If there are multiple uniqueness constraints on the capture table (e.g., a primary key and several unique indices), HVR uses a certain hierarchy rule to decide which one to use as a replication key (e.g. a primary key would 'win' and be considered).
The hierarchy rule is based on:
the source dictionary;
a unique key with mandatory columns;
or all non-LOB columns in the table.
You can add a column to a replication key (assuming that the implicit key has no explicitly-defined columns). This can be achieved using action ColumnProperties with parameter Key or TimeKey.
NOTE: HVR ignores a table's non-unique indexes. On Oracle, it also ignores unique indexes if that index only contains a single nullable column.
Distribution Keys
For distributed DBMSes, such as Greenplum, HVR has a concept of Distribution Key for each table. A distribution key is a column or group of columns used to determine the distribution of portions of the table across logical slices or nodes. These are the column(s) that HVR uses for hashing the storage when HVR creates its tables in a target database.
Some databases do not support distribution keys, and some have their own limitations. For example, Redshift only supports a single column as a distribution key, while Greenplum and Teradata support multi-column distribution keys.

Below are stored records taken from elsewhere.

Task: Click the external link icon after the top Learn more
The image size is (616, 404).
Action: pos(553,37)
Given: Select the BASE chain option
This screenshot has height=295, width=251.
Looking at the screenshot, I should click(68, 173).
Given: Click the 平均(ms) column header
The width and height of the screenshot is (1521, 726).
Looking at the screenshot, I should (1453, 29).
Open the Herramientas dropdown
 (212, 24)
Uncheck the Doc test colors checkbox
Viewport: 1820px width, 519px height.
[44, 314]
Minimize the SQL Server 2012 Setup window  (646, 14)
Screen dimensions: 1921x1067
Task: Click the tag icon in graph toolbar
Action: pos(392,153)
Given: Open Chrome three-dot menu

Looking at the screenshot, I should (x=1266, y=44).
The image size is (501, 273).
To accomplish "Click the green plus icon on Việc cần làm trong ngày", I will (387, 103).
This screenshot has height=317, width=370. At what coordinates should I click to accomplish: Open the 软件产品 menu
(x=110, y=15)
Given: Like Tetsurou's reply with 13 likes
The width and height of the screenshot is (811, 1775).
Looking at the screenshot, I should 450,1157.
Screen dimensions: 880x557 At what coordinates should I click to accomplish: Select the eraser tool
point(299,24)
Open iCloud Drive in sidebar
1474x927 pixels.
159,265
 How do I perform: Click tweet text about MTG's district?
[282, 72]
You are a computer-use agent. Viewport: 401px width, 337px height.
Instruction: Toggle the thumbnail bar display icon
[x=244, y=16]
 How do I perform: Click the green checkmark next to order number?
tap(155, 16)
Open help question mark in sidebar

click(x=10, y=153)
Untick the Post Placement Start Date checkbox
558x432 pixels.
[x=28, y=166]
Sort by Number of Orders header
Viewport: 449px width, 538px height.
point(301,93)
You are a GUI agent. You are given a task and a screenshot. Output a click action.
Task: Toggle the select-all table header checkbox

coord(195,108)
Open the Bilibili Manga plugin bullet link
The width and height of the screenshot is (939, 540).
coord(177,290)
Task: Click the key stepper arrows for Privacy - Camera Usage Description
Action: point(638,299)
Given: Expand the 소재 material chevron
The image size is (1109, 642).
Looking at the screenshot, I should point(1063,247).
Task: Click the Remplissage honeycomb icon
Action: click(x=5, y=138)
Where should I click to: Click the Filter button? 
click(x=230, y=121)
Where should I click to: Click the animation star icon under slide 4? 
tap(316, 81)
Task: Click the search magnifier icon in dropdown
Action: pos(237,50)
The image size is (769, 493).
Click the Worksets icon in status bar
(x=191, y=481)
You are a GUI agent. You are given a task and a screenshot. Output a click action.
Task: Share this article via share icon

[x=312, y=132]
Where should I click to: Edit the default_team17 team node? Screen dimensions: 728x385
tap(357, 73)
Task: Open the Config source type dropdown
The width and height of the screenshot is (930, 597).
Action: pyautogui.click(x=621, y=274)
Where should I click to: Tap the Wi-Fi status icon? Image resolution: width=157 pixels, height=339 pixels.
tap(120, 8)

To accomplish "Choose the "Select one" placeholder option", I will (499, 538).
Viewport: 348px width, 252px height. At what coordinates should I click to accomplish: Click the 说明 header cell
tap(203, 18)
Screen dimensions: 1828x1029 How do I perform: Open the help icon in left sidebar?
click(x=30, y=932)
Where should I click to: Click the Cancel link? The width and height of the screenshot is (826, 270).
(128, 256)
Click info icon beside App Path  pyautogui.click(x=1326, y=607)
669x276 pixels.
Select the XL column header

For good distribution of data across a database cluster, the distribution key values should ideally be unique, or otherwise, be well-distributed and almost unique.
There are two types of distribution keys in HVR:
- Explicit Distribution Key means that the distribution key has been explicitly defined by a user in HVR using action ColumnProperties with parameter DistributionKey.
- Implicit Distribution Key means that the distribution key has not been explicitly defined by a user in HVR. In this case, HVR will derive the distribution key from the first column of the replication key. To influence the selection of the key, refer to the TableProperties action. For example, you can eliminate unsuitable columns (DistributionKeyAvoidPattern) or set a maximum number of columns (DistributionKeyLimit) to be considered for the distribution key.
If action Integrate with parameter Method=Burst is defined, HVR creates target tables in a distributed DBMS, but they can also be created directly. When HVR creates the target tables, it will use a distribution key for the distributed DBMS. Additionally, the table will have the HVR replication key as an index (either with or without uniqueness depending on whether action TableProperties with parameter NoDuplicateRows is defined).
HVR also creates staging tables (ending with '__b') for delivering bursts of changes into its target tables. They do not get an index (not needed), but HVR will use for them the same distribution key as in the target tables. It is essential that the distribution key of the burst table matches the distribution key of the target table, otherwise the burst updates will be misaligned and the integrate job will either fail or be too slow.
NoDuplicateRows Parameter
Parameter NoDuplicateRows only affects tables that have an implicit replication key. It has no effect on tables with an explicit replication key. This parameter can be used if a table without a unique constraint does not contain multiple identical rows in the database. Doing so will increase performance because more efficient queries can be used in the target database.
If no replication key column(s) are defined on the table and this parameter is not set, then duplicates are allowed and all updates are treated as key updates and are replicated as a delete and an insert. Additionally, each delete is integrated using a special SQL subselect, which ensures only a single row is deleted, not multiple rows. Incorrect use of the NoDuplicateRows parameter can lead to errors if there are duplicates.